- _Set task a_
Decide whether each statement agrees with the piece on Ken Wallis below, answering yes or no and quoting the deciding words of the text exactly: (i) Ken Wallis had built his own motorcycle by age eleven; (ii) the channel competition was won by his father and uncle; (iii) Norfolk became his home in 1963.

- _Passage to read_
=====

He was born on the 26th April 1916, at Ely in Cambridgeshire. With his father and uncle having built an aeroplane in 1908 to fly the channel in a competition that was eventually won by Louis Bleriot, Ken Wallis acquired an interest in practical mechanics at an early age and by the time he was eleven years old had built his own motorcycle. He eventually turned his attention to aviation following a flying demonstration he watched in 1936 of the Henri Mignet HM-14 Flying Flea / Pou Du Ciel.

















Ken will be greatly missed by the Flixton museum members. He was a frequent visitor, generous fundraiser and a great ambassador. In addition to the numerous professional institutions who welcomed Ken as a member and the vast number of clubs who regarded him with great respect and fondness, many ordinary people will also feel a loss in one way or another. Even a short chat with him left the individual feeling that it was something special and his warmth made them feel that he would remember them! Ken was recognised wherever he went. Admirers would soon gather and he would usually produce a small clipboard from a pocket, to sign and give away autographed postcards of him flying the “_Little Nellie_”. I am sure that many a childless adult has asked for a card to give to their “offspring”. Ken was inspirational, a great role model and possessed a rare old-world charm plus the impeccable manners of his age; all without a hint of grandeur. I am not alone in thinking that he was probably the grandfather figure we would all have liked to have had at some time. Norfolk was Ken’s home from 1963 and I venture to think he was appreciated by such a large part of its population that he was likely a close second to its most revered inhabitant: _Horatio Nelson_.

=====

- _Set task b_
Please echo the records word for word, everything from the start of the records down to the line containing "Locate an element", both included.

=====

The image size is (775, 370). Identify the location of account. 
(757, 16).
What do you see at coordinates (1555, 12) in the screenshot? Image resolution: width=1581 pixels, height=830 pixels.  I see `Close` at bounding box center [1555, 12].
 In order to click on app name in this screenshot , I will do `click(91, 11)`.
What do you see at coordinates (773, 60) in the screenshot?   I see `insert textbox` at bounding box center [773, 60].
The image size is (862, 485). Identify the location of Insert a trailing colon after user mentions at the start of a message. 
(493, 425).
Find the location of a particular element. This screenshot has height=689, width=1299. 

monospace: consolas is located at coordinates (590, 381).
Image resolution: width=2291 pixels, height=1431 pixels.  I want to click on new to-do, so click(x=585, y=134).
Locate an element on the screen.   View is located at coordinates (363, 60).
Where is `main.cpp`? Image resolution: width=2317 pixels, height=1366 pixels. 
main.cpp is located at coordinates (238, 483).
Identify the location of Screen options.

=====

- _Reply a_
(i) Yes: "by the time he was eleven years old had built his own motorcycle"
(ii) No: "that was eventually won by Louis Bleriot"
(iii) Yes: "Norfolk was Ken’s home from 1963"

- _Reply b_
The image size is (775, 370). Identify the location of account. 
(757, 16).
What do you see at coordinates (1555, 12) in the screenshot? Image resolution: width=1581 pixels, height=830 pixels.  I see `Close` at bounding box center [1555, 12].
 In order to click on app name in this screenshot , I will do `click(91, 11)`.
What do you see at coordinates (773, 60) in the screenshot?   I see `insert textbox` at bounding box center [773, 60].
The image size is (862, 485). Identify the location of Insert a trailing colon after user mentions at the start of a message. 
(493, 425).
Find the location of a particular element. This screenshot has height=689, width=1299. 

monospace: consolas is located at coordinates (590, 381).
Image resolution: width=2291 pixels, height=1431 pixels.  I want to click on new to-do, so click(x=585, y=134).
Locate an element on the screen.   View is located at coordinates (363, 60).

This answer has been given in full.